■ PROBLÈME POSÉ 1: D'après le texte sur le vote électronique, qu'est-ce qui rend les bulletins de vote physiques garants de la crédibilité du résultat, selon Alexandre Schmidt ? Répondez en une à trois phrases.
■ PROBLÈME POSÉ 2: Poursuivez le texte sur le vote électronique à partir de son dernier intertitre, «La confiance des citoyens passe avant la numérisation avec un «risque résiduel»», en rédigeant la section qu'il annonce.

■ TEXTE À LIRE:
━━━━

Il faut ajouter que l’argent des contribuables s’est doublement évaporé: d’une part, des caisses fiscales cantonales et d’autre part, de la Caisse fédérale (car la Poste suisse est une société anonyme de droit spécial, appartenant à 100% à la Confédération).

Aspects importants et aspects douteux tirés des réponses à la consultation des partis et des cantons

La consultation de la Chancellerie fédérale s’est déroulée entre le 19 décembre 2018 et le 30 avril 2019. Les réponses des participants sont compilées dans le rapport sur les résultats du 18 juin.9
«Evoquant les failles affectant le système de La Poste qui ont été mise en évidence, les partis PBD, PDC, PEV, PLR, Vert’libéraux, les Verts et PS constatent que les exigences applicables à la sécurité d’un système de vote électronique ne sont pas remplies à ce jour, et indiquent qu’en conséquence, pour l’heure, ils ne sauraient donner leur aval au projet.» L’UDC est encore plus claire: «L’UDC ne voit pas de nécessité d’étendre les moyens de vote disponibles aujourd’hui, et estime que la valeur ajoutée du vote électronique est sans commune mesure avec le risque qui y est associé.» D’autre part, il est incompréhensible que la PBD et le PLR proposent de prolonger la phase d’essai actuelle (malgré le disfonctionnement avéré des systèmes existants!) (Rapport sur les résultats, pp. 8/9).
Dans la majorité des cantons – également ceux soutenant le principe du vote électronique – l’importance centrale d’une gestion prudente de l’exercice des droits politiques par les citoyens est exprimée. La Conférence des gouvernements cantonaux et certains cantons, d’autre part, présentent des phrases mainstream telles que: «Le vote électronique fait partie des directives communes de la Confédération, des cantons et des communes plus précisément des stratégies cantonales visant à promouvoir la cyberadministration en vue de répondre aux besoins de la population.» (Rapport sur les résultats, p. 6). – Aux besoins de la population? Ou plutôt au le profit des producteurs informatiques et des projets de la Chancellerie fédérale en interaction avec de nombreux offices fédéraux et cantonaux?
Certains gouvernements cantonaux formulent des exigences contradictoires: «Le secret du vote doit être garanti en même temps que sa traçabilité complète et toute manipulation doit être empêchée dans la mesure du possible ou du moins détectée.» (Rapport sur les résultats, p. 6)
Ici, nous arrivons à nouveau à la quadrature du cercle, un jeu de pensée apparemment commun, même dans les administrations cantonales. Selon les spécialistes informaticiens, la protection du secret du vote et la traçabilité complète et simultanée du vote sont fondamentalement contradictoires. Alexandre Schmidt, ancien directeur des Finances de la ville de Berne, constate: «Les bulletins de vote, comptés laborieusement le dimanche du scrutin, garantissent la crédibilité du résultat. Car les bulletins de vote existants physiquement peuvent être recomptés si nécessaire – électroniquement, c’est impossible; le secret du vote ne peut être garanti lors d’un recomptage.»10

La confiance des citoyens passe avant la numérisation avec un «risque résiduel»

━━━━

■ EXTRAITS DU LISTING:
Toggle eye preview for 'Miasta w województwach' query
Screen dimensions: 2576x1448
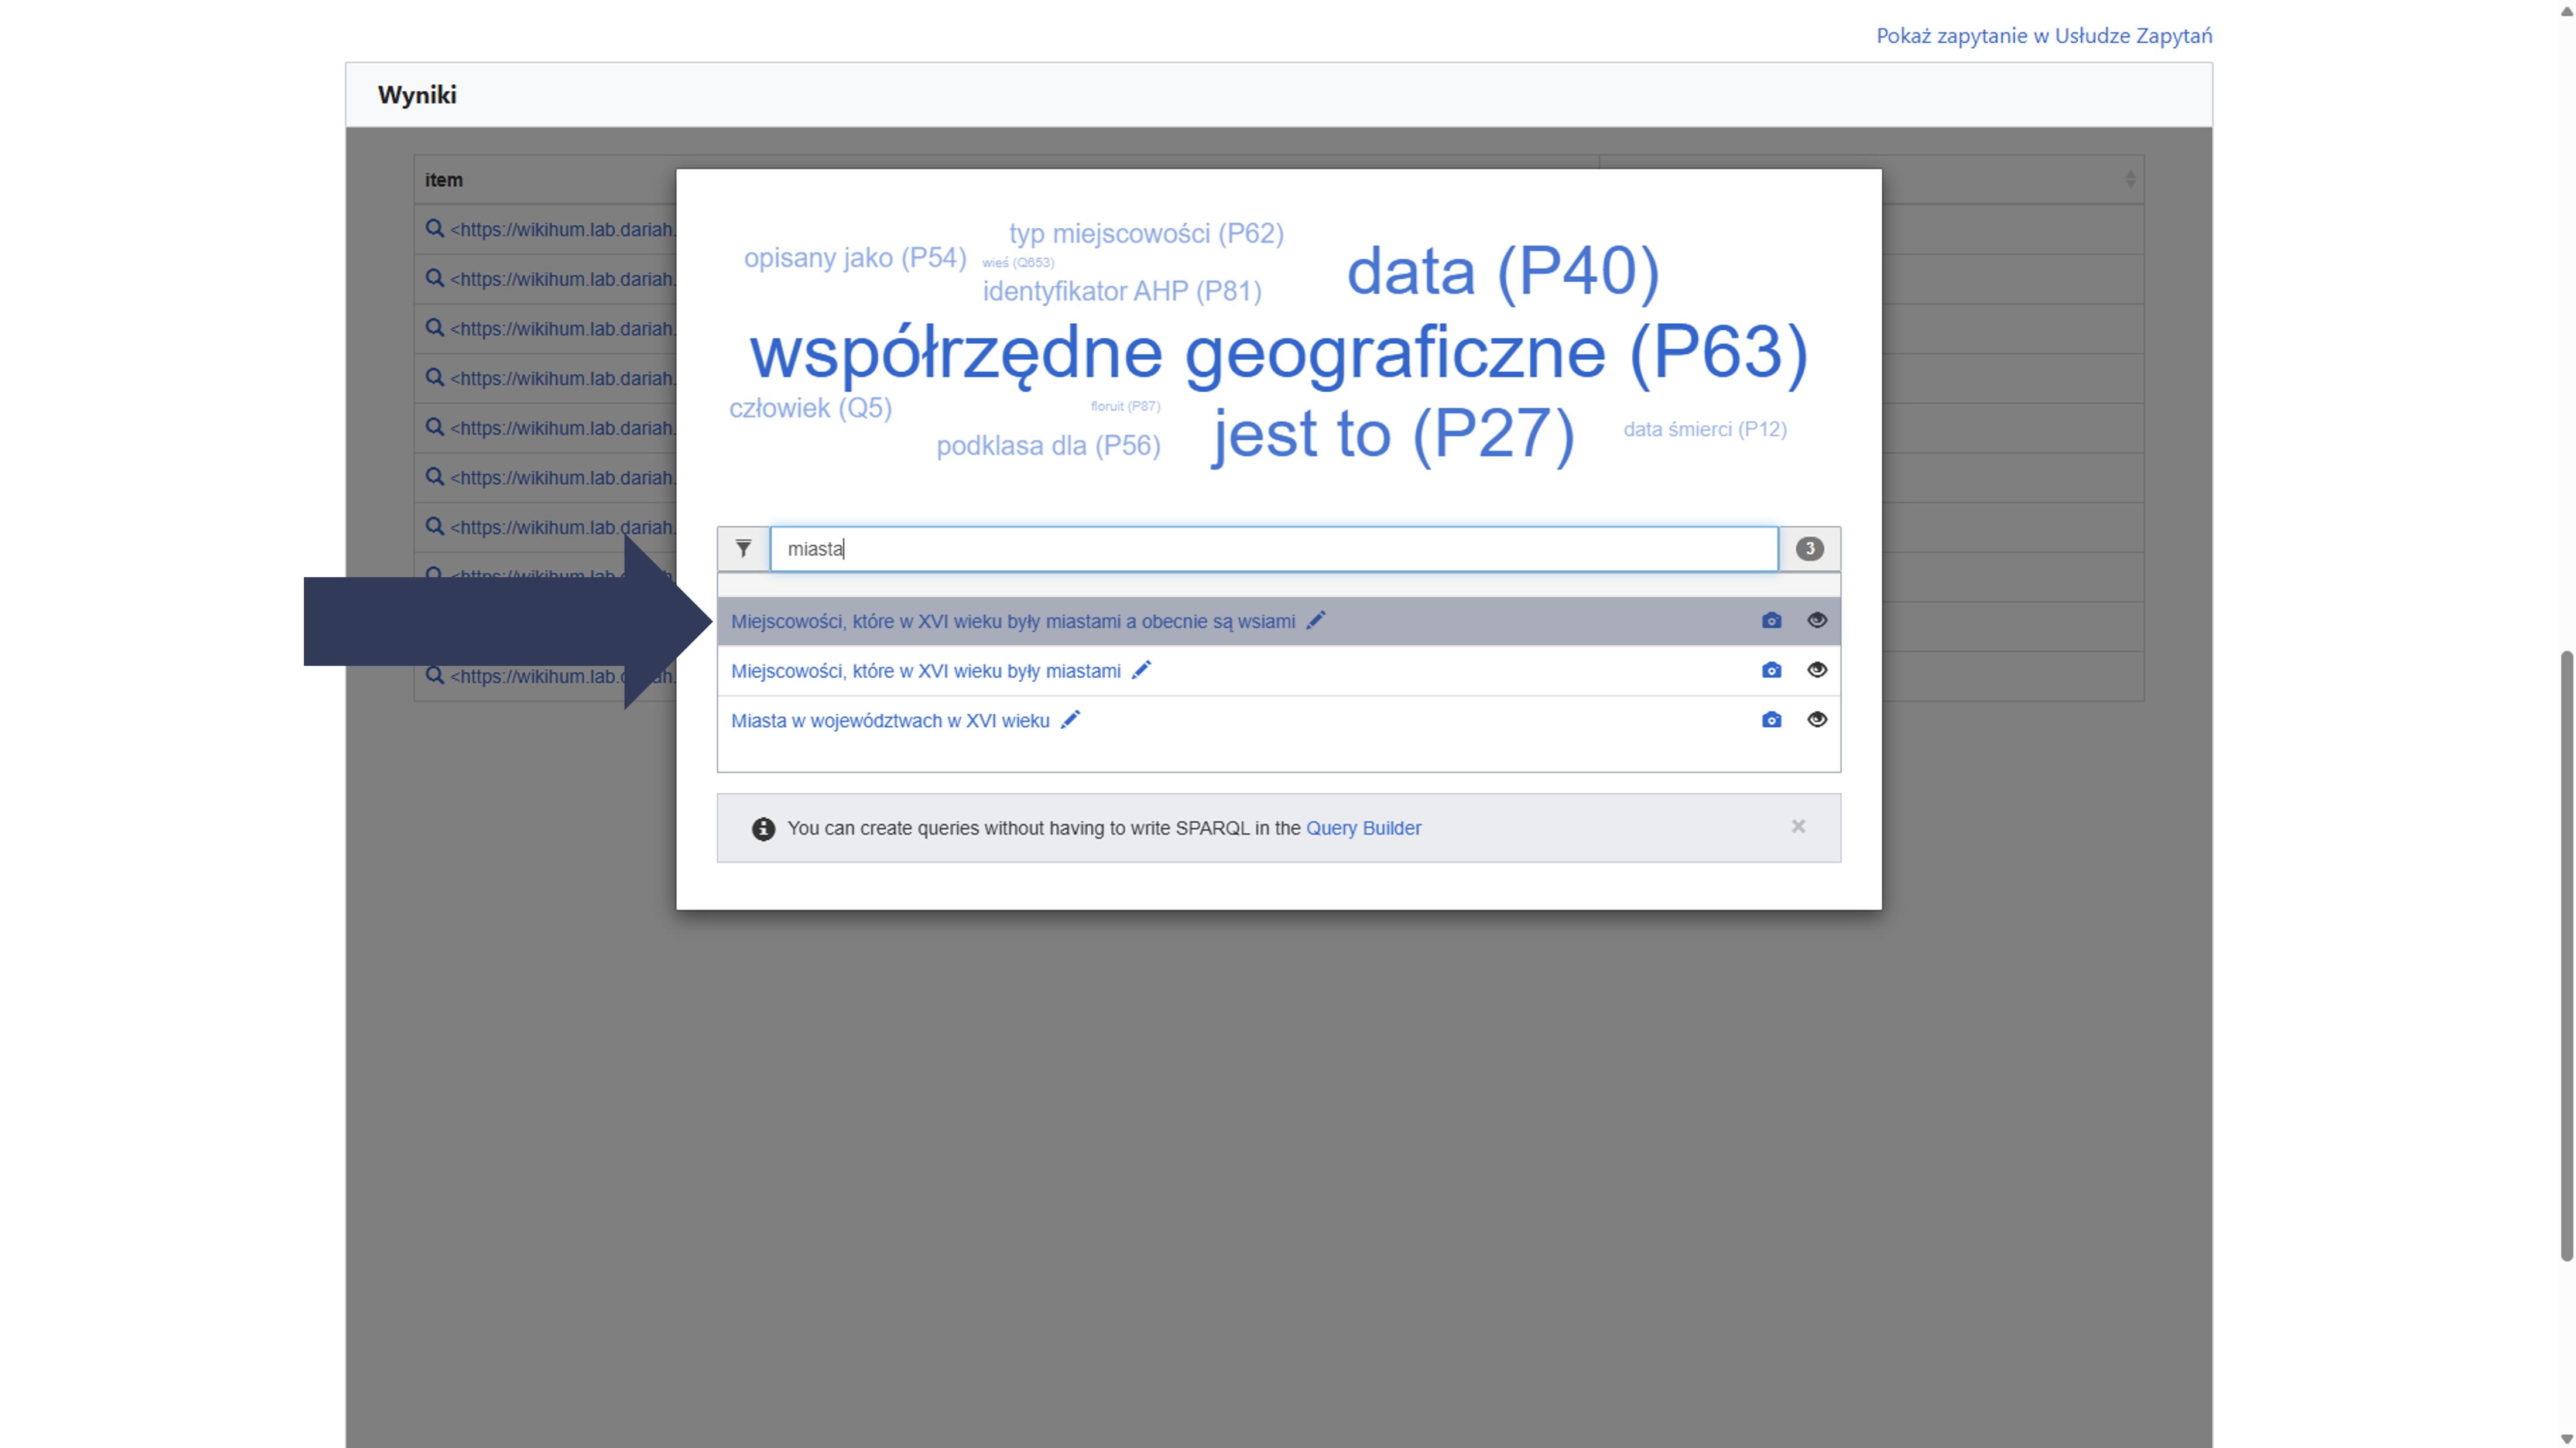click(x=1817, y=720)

━━━━

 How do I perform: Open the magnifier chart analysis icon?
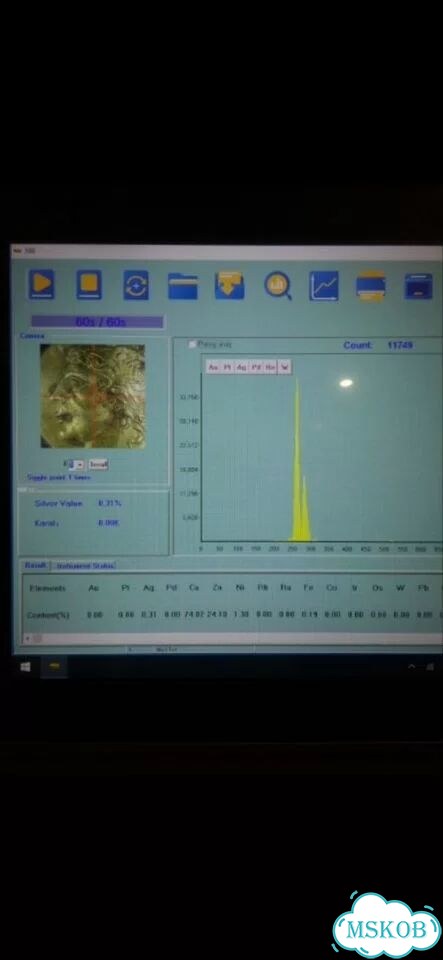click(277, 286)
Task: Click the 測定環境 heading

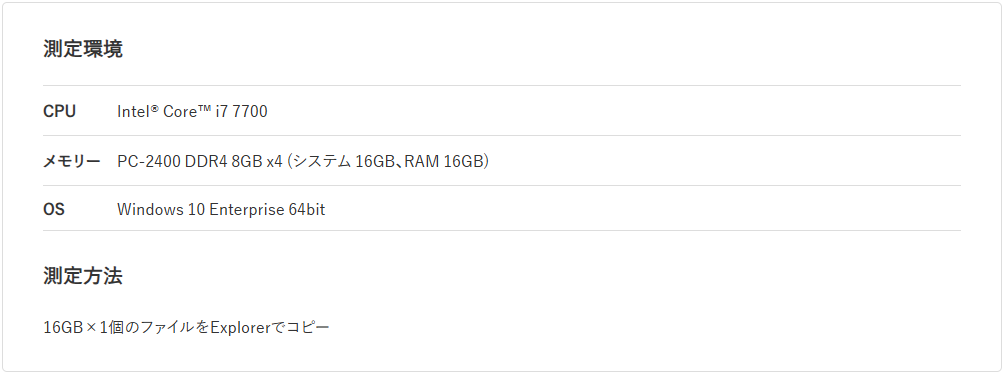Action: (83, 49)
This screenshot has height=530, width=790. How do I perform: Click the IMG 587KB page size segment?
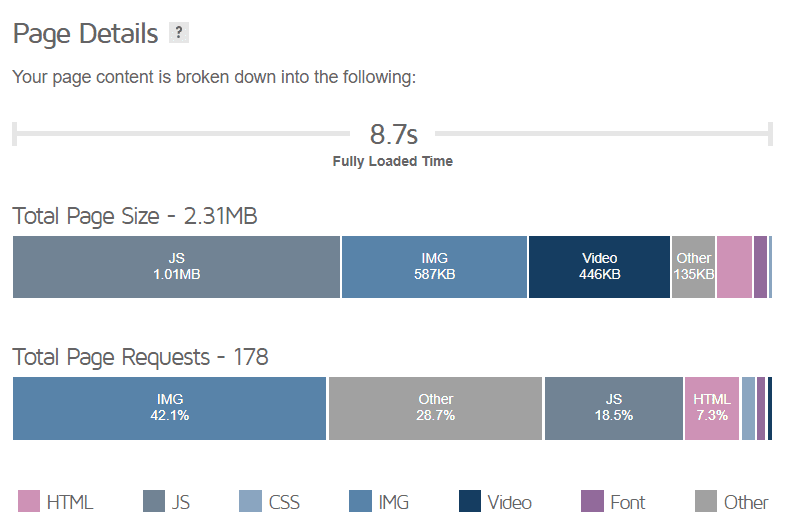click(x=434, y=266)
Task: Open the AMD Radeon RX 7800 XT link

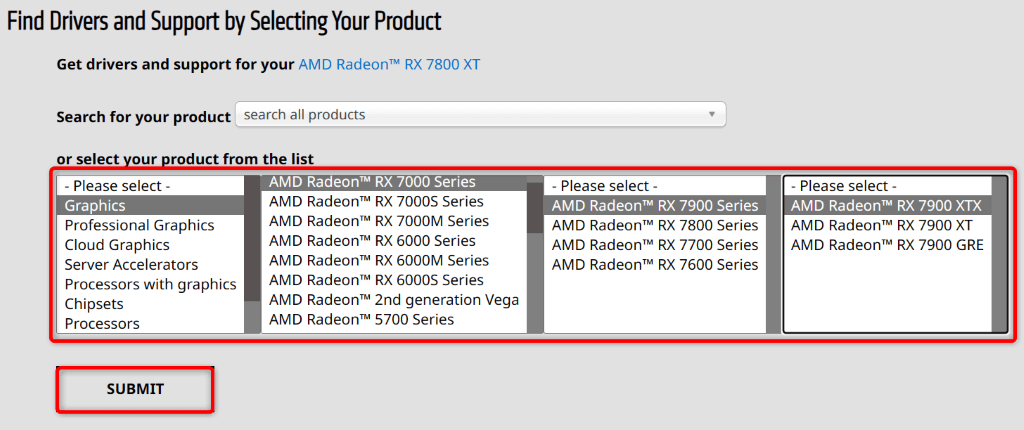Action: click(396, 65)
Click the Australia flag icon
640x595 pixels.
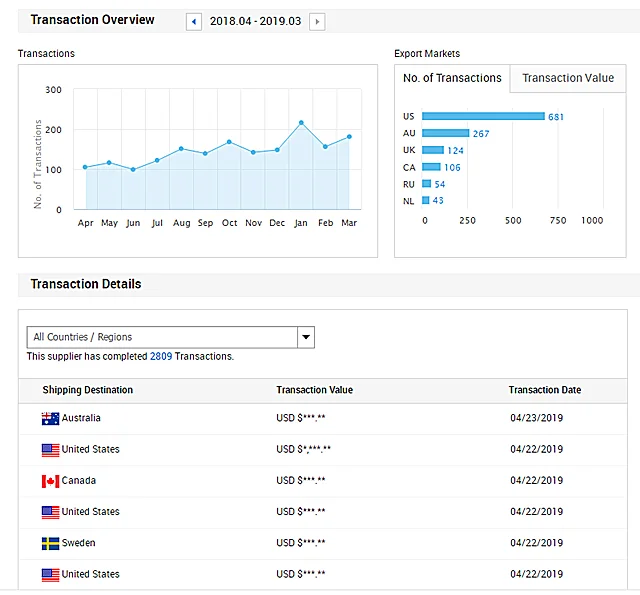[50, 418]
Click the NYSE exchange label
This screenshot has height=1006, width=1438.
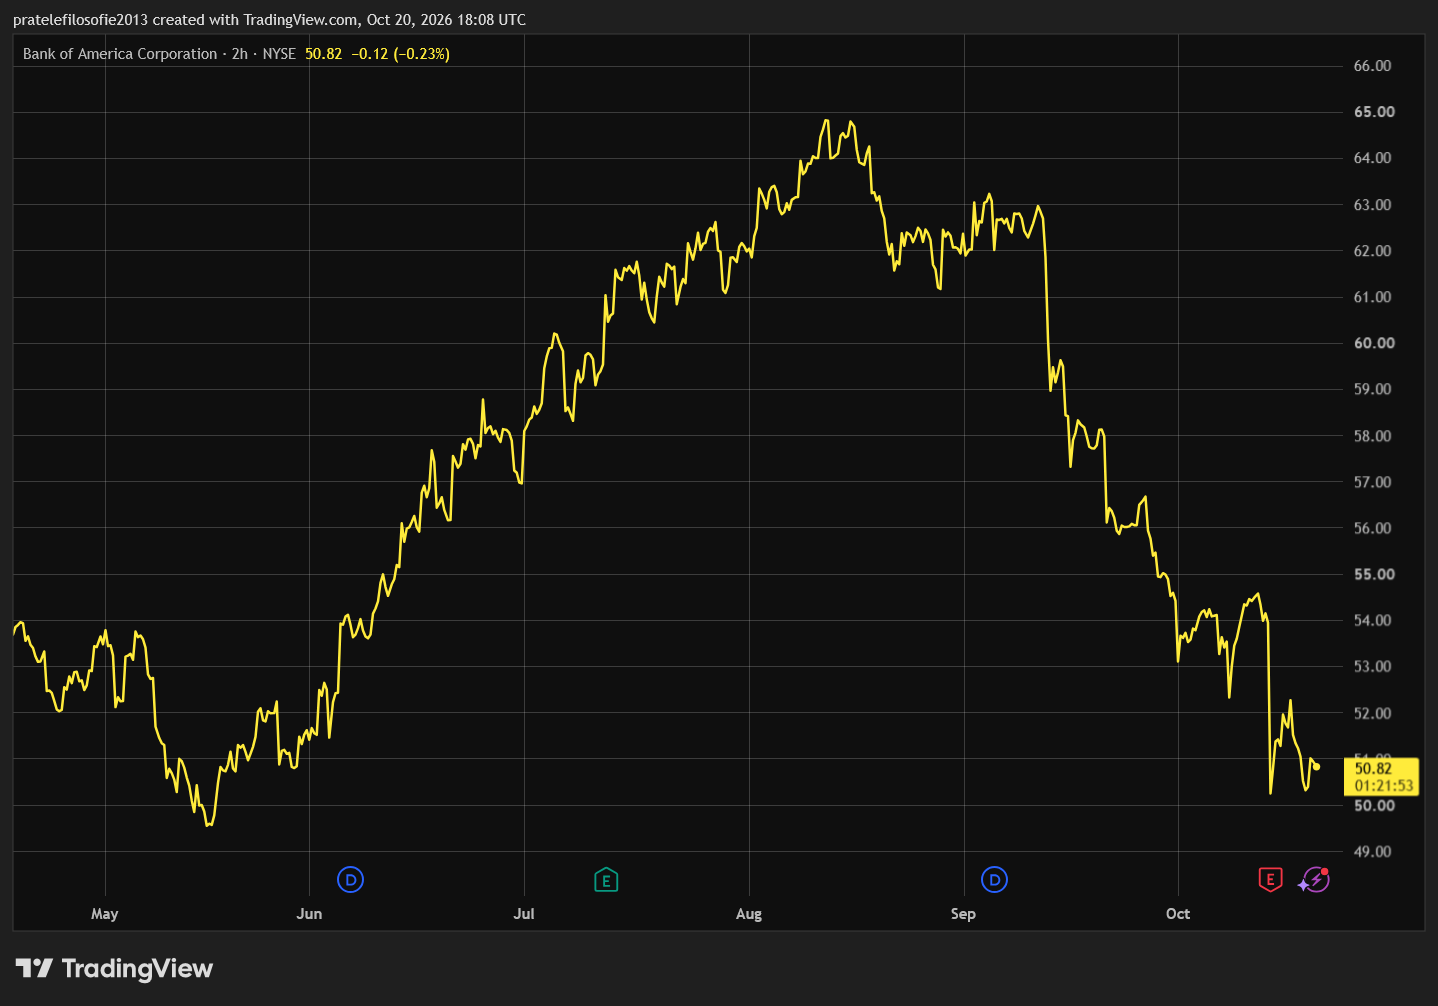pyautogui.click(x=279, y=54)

━━━━

■ RÉPONSE ATTENDUE 1: Des bulletins de vote qui existent physiquement peuvent être recomptés si nécessaire. Un tel recomptage est impossible par voie électronique, car le secret du vote ne peut y être garanti lors d'un recomptage.

■ RÉPONSE ATTENDUE 2:
Les cantons sont responsables de l’organisation fiable, sûre et démocratique des votations, y compris au niveau fédéral. C’est pourquoi nous donnons la parole à trois gouvernements cantonaux rejetant par principe le projet de la Chancellerie fédérale. (Toutes les réponses des cantons, des partis et des autres participants se trouvent dans les «commentaires» sur le Compte rendu des résultats après de laborieuses recherches.)11
Le canton de Vaud: «Ainsi, les autorités cantonales et fédérales doivent être vigilantes lors de l’adoption du cadre normatif et de la mise en œuvre des outils nécessaires à cette transition, de sorte à permettre aux citoyens de pouvoir faire confiance au système et, partant, aux résultats des scrutins. Cette confiance est un élément central du fonctionnement de la démocratie suisse et doit être impérativement préservée.
Le Conseil d’Etat considère que le rôle de l’Etat est avant tout d’accompagner la transition numérique en adoptant un cadre normatif permettant l’innovation tout en garantissant aux citoyens le strict respect de leurs droits fondamentaux, en particulier l’exercice des droits politiques et la protection des données personnelles.» Le projet de loi ne répond pas à ces exigences.
Le canton de Nidwald: «Seuls des systèmes absolument sûrs sont suffisants pour maintenir la confiance des électeurs dans les résultats (serrés). En raison de la nouvelle situation bien connue (abandon par le canton de Genève du projet de ‹vote électronique› et les problèmes évidents avec le code source de la Poste suisse), il n’y a actuellement aucune certitude que cette proposition sera promue. Nous vous demandons de ne pas continuer à poursuivre la proposition et de demander au Conseil fédéral de suspendre cette affaire. La sécurité est primordiale et non négociable.» (Traduction Horizons et débats)
Le canton de Schwyz: «Nous estimons qu’il n’y a pas lieu de légiférer. Le vote par correspondance fonctionne très bien, même si ce canal de vote est actuellement dénigré pour les partisans du vote électronique. Pourquoi prendre des risques inutiles avec l’introduction d’un nouveau canal de vote quand il n’y a pas de valeur ajoutée? Notre démocratie est un bien trop précieux, elle ne doit pas être mise en péril par l’introduction ambitieuse du vote électronique en Suisse.» (Traduction Horizons et débats)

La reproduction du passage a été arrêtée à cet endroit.